▸ BRANO DA LEGGERE:
-- -- --

Forma – Free Music Impulse, 2-3/11/2018 (Demdike Stare, Eartheater, Ambarchi, Sprenger…)
Udine, venerdì 2 novembre, Teatro San Giorgio: Giancarlo Toniutti – Konrad Sprenger – Eartheater.
Udine, sabato 3 novembre, Teatro Nuovo Giovanni da Udine: Nicola Ratti – Oren Ambarchi – Demdike Stare with Michael England.
Per le foto ringrazio nuovamente Bianca Nicolescu.
Partiamo subito con gli highlights di questa due giorni finale di “Forma – Free Music Impulse”. Anzitutto Demdike Stare, album (Passion) appena uscito, parte visiva a cura di Michael England: un percorso attraverso la loro storia, quella di due dj che si sono messi a suonare dub techno e dark ambient sui generis per poi negli ultimi anni compiere una torsione verso una jungle continuamente fratturata che si avvantaggia della grande capacità di tessere atmosfere sviluppata dal 2009 a oggi. Sullo schermo gigantesco del Teatro Nuovo Giovanni da Udine il tutto è diventato una bomba e le critiche rivolte qualche giorno fa alle immagini dello show (sessismo, colonialismo, appropriazione culturale…) mi sono sembrate fuori luogo: England avrebbe la colpa di essere un bianco che ritrae persone di colore (oppure LGBT), ma la sua mi è sembrata spesso una celebrazione del corpo in movimento e della diversità, mentre là dove invece si tendeva a spaventare o a essere più disturbanti o a satireggiare, non lo si faceva in base a pregiudizi più o meno inconsci.
Altro momento apicale è stato quello di Giancarlo Toniutti (venerdì, Teatro San Giorgio), che qui non ha bisogno di presentazioni, data la nostra lunghissima intervista con lui: se esiste una musica nel Limbo, forse si tratta dei suoni continui e distesi di questo pioniere, perché non sei all’inferno a soffrire, non sei in paradiso a guardare Dio e non hai la speranza di arrivarci attraverso il Purgatorio, sei solo morto ma cosciente per l’eternità; poche variazioni, minime aggiunte, massimo sconforto, grazie anche alla situazione “immersiva” creata dai ragazzi di Hybrida, organizzatori di questa rassegna. Terzo highlight è stato Konrad Sprenger (venerdì, Teatro San Giorgio), eccellente allievo di Dreyblatt. Durante il live mi sono concentrato sul funzionamento della sua particolare chitarra telecomandata, godendo anche in questo caso del suono multicanale predisposto dallo staff di Forma: “folk”, frangenti fennesziani, minimalismo, kosmische musik.

-- -- --

▸ RIGHE ESTRATTE:
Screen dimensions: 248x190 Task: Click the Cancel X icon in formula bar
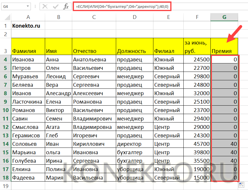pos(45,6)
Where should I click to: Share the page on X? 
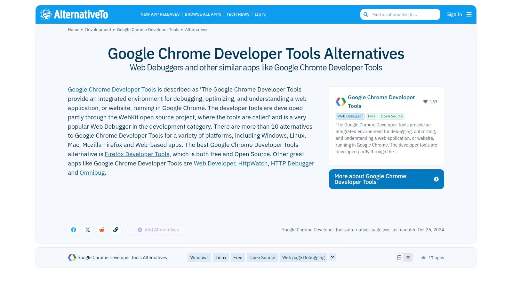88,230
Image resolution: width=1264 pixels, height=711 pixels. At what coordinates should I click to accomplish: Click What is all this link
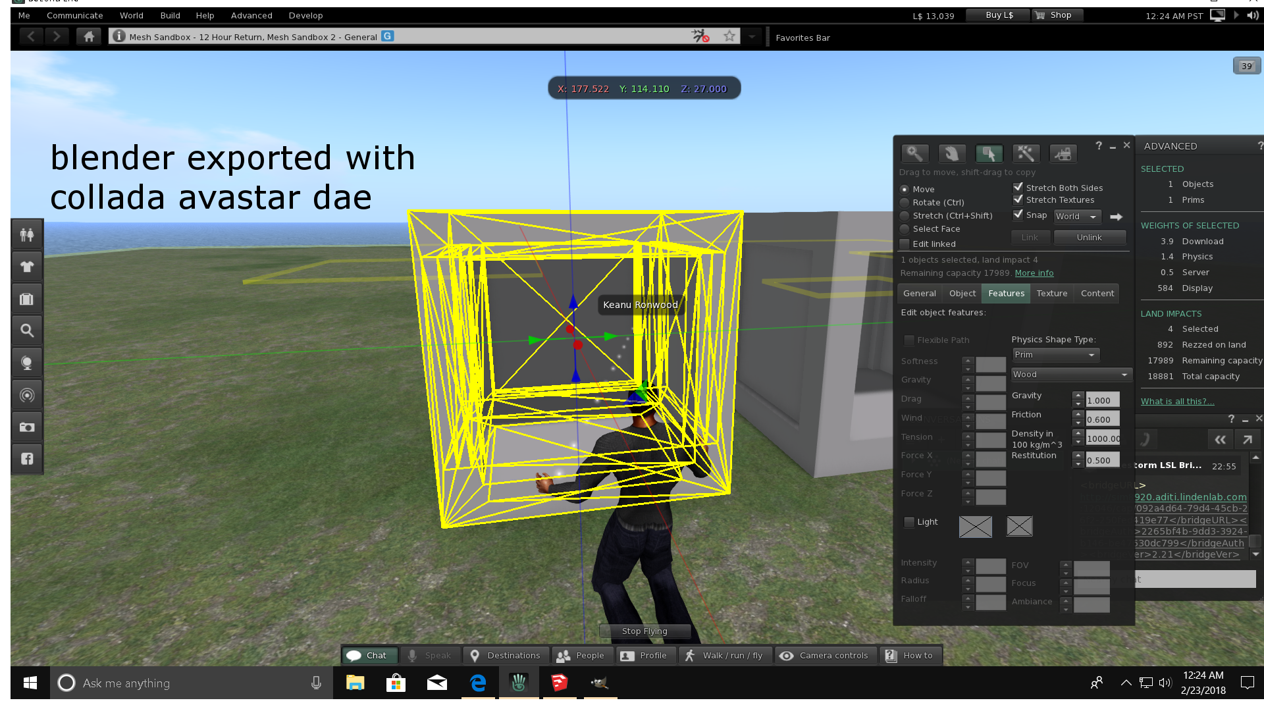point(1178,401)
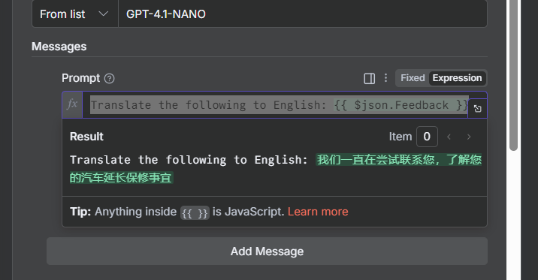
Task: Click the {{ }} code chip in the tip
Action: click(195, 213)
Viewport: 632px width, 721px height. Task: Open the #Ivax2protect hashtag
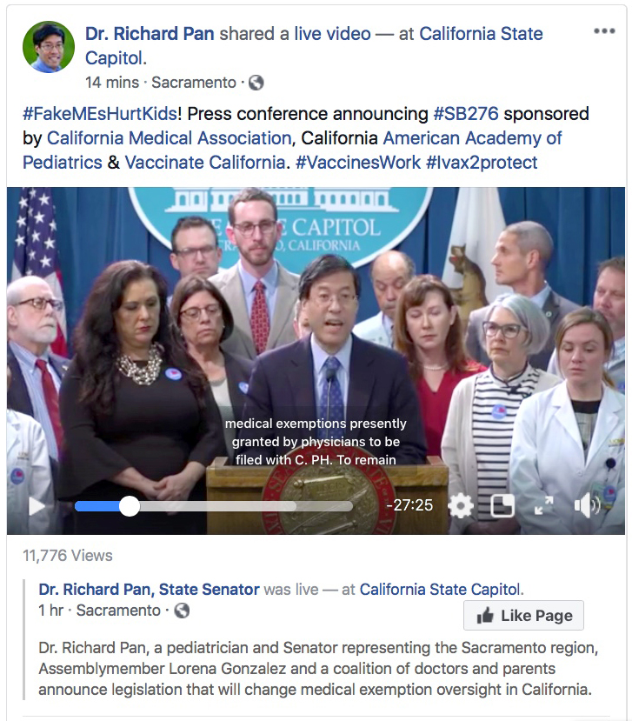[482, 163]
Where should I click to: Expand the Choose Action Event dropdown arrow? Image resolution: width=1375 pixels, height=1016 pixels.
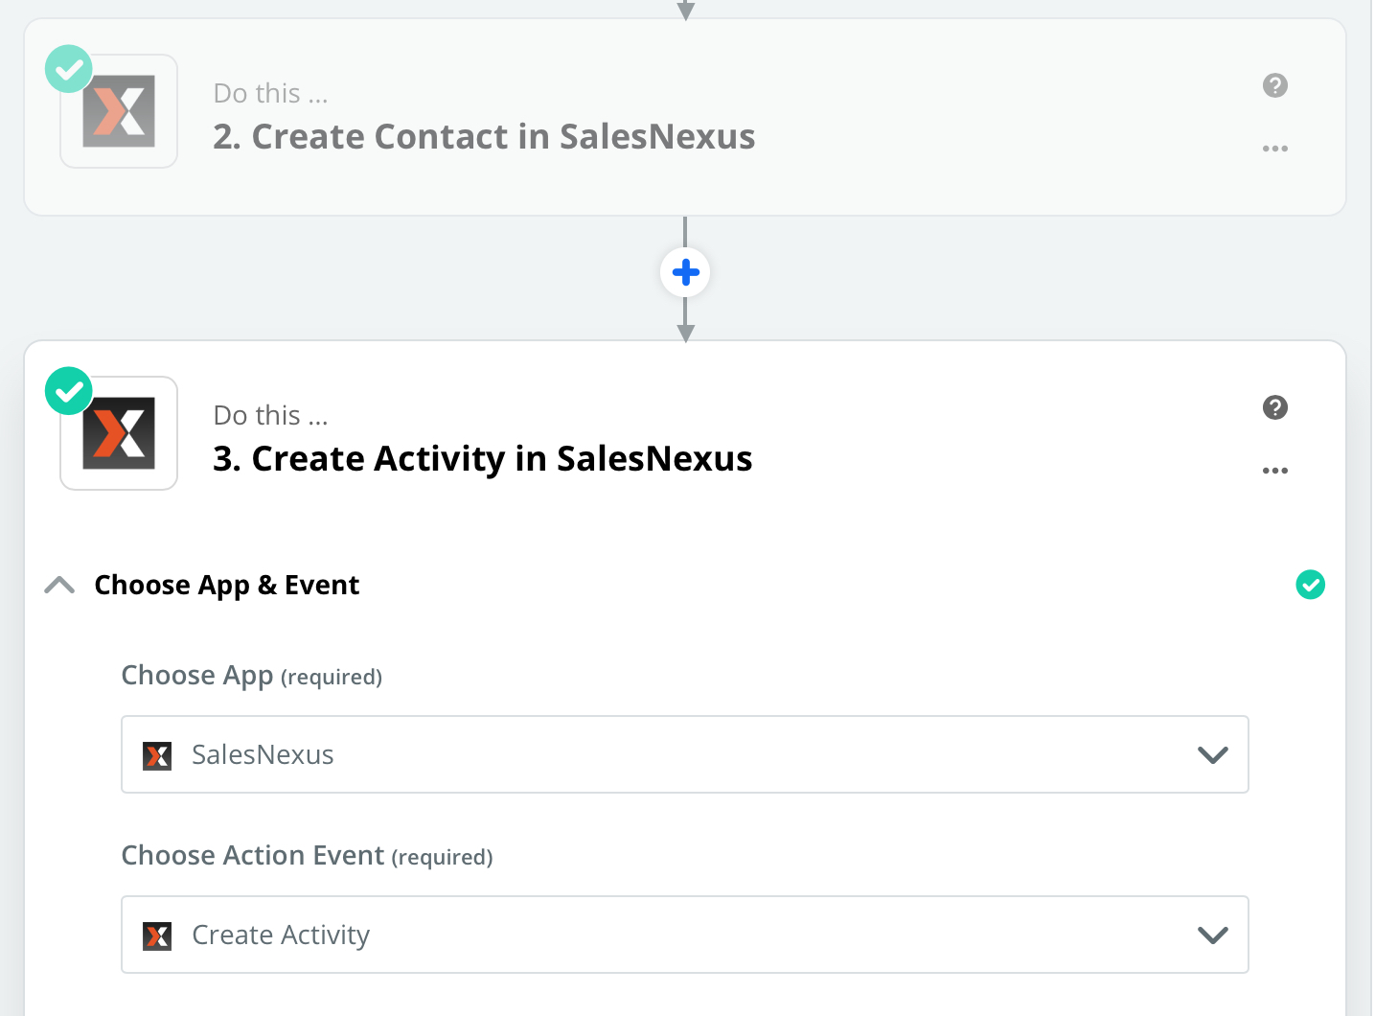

-- -- --

▸ COMPLETATE QUANTO SEGUE:
• 1. Riporti il passo della recensione del festival Forma compreso tra "Udine, venerdì 2" e "with Michael England.", estremi inclusi.
• 2. Secondo la recensione del festival Forma, di chi è allievo Konrad Sprenger?

▸ LE RISPOSTE:
• 1.
Udine, venerdì 2 novembre, Teatro San Giorgio: Giancarlo Toniutti – Konrad Sprenger – Eartheater.
Udine, sabato 3 novembre, Teatro Nuovo Giovanni da Udine: Nicola Ratti – Oren Ambarchi – Demdike Stare with Michael England.

• 2. Di Dreyblatt.